Rechtliche Beurteilung

[3] Allein gegen den dargestellten Schuldspruch I 2 C und I 3 sowie die Konfiskation eines in Polen zugelassenen PKW der Marke Mercedes Sprinter richtet sich die auf § 281 Abs 1 Z 5a und 11 StPO gestützte Nichtigkeitsbeschwerde des Angeklagten, der – wie auch die Generalprokuratur zutreffend ausführt – teilweise Berechtigung zukommt.

[4] Soweit die Tatsachenrüge (Z 5a) aus dem im Urteil berücksichtigten (US 13) Ergebnis einer Untersuchung von an Tatorten in W* N* gesicherten Lackspuren (ON 118 S 18 iVm ON 69 S 585 ff) anhand eigener Beweiswerterwägungen für den Angeklagten günstige Schlüsse ableitet, bekämpft sie nach Art einer im schöffengerichtlichen Verfahren nicht vorgesehenen (§ 283 Abs 1 StPO) Schuldberufung in unzulässiger Weise die tatrichterliche Beweiswürdigung (§ 258 Abs 2 StPO).

[5] In diesem Umfang war die Nichtigkeitsbeschwerde daher gemäß § 285d Abs 1 StPO bereits bei der nichtöffentlichen Beratung sofort zurückzuweisen.

[6] Zutreffend zeigt der Beschwerdeführer auf, dass der Ausspruch der Konfiskation in Ansehung einesin Polen zugelassenen PKW der Marke Mercedes Sprinter mit Nichtigkeit (Z 11 dritter Fall) behaftet ist, weil das Erstgericht die in § 19a Abs 2 StGB zwingend vorgesehene Verhältnismäßigkeitsprüfung gänzlich unterließ (RIS‑Justiz RS0088035 [insbesondere T7]). Damit erübrigt sich ein Eingehen auf das weitere dazu erstattete Beschwerdevorbringen.

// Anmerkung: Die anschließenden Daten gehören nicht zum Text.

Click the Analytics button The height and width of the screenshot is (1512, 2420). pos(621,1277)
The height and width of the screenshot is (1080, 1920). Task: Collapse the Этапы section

[7] Aus Anlass der Nichtigkeitsbeschwerde überzeugte sich der Oberste Gerichtshof zudem, dass das angefochtene Urteil mit nicht geltend gemachter Nichtigkeit aus § 281 Abs 1 Z 11 StPO behaftet ist, die zum Nachteil des Angeklagten wirkt und daher von Amts wegen aufzugreifen war (§ 290 Abs 1 zweiter Satz erster Fall StPO):

[8] Auch in Ansehung des Ausspruchs der Konfiskation eines Paars sowie dreier einzelner Handschuhe, einer Jacke und einer Schirmkappe (US 7) hat das Erstgericht die in § 19a Abs 2 StGB zwingend vorgesehene Verhältnismäßigkeitsprüfung gänzlich unterlassen (Z 11 dritter Fall, erneut RIS‑Justiz RS0088035 [insbesondere T7]).

[9] Die Einziehung nach § 26 Abs 1 StGB setzt voraus, dass diese vorbeugende Maßnahme nach der besonderen Beschaffenheit des betroffenen Gegenstands geboten erscheint, um der Begehung mit Strafe bedrohter Handlungen durch den Täter selbst oder durch andere Personen entgegenzuwirken. Dabei spricht das Wort „geboten“ die Deliktstauglichkeit des Gegenstands an (RIS‑Justiz RS0121298), die bei – in der Regel als Gebrauchsgegenstände anzusehenden – gewöhnlichen Messern ohne besondere Eigenschaften zu verneinen ist (RIS‑Justiz RS0082031 [T9]). Feststellungen dazu als notwendige Grundlage der Gefährlichkeitsprognose hat das Erstgericht in Ansehung der gemäß § 26 Abs 1 StGB ausgesprochenen Einziehung des im Tenor genannten Messers allein mit der Anführung des Gesetzeswortlauts (vgl US 21) nicht getroffen (Z 11 zweiter Fall).

[10] Hinzugefügt sei, dass ein auf das solcherart verfehlt eingezogene Messer bezogenes Konfiskationserkenntnis die – dem angefochtenen Urteil nicht zu entnehmende – Bejahung der von § 19a Abs 2 StGB verlangten Verhältnismäßigkeit erfordert hätte.

[11] Das Konfiskationserkenntnis bezüglich der angeführten Kleidungsstücke und das Einziehungserkenntnis werden auch nicht mit Berufung bekämpft. Hievon ausgehend (RIS‑Justiz RS0130617 und RS0119220 [T9]) waren in teilweiser Stattgebung der Nichtigkeitsbeschwerde und aus deren Anlass beide Aussprüche bereits bei der nichtöffentlichen Beratung wie aus dem Spruch ersichtlich (zur Gänze) aufzuheben und das Verfahren in diesem Umfang zu neuer Verhandlung und Entscheidung an das Landesgericht für Strafsachen Wien zu verweisen (§ 285e StPO [iVm § 290 Abs 1 zweiter Satz StPO]).

[12] Vorerst hat das Oberlandesgericht über die Berufung zu entscheiden (§ 285i StPO).

[13] Der Kostenausspruch, der die amtswegige Maßnahme nicht umfasst (RIS‑Justiz RS0101558), gründet sich auf § 390a Abs 1 StPO.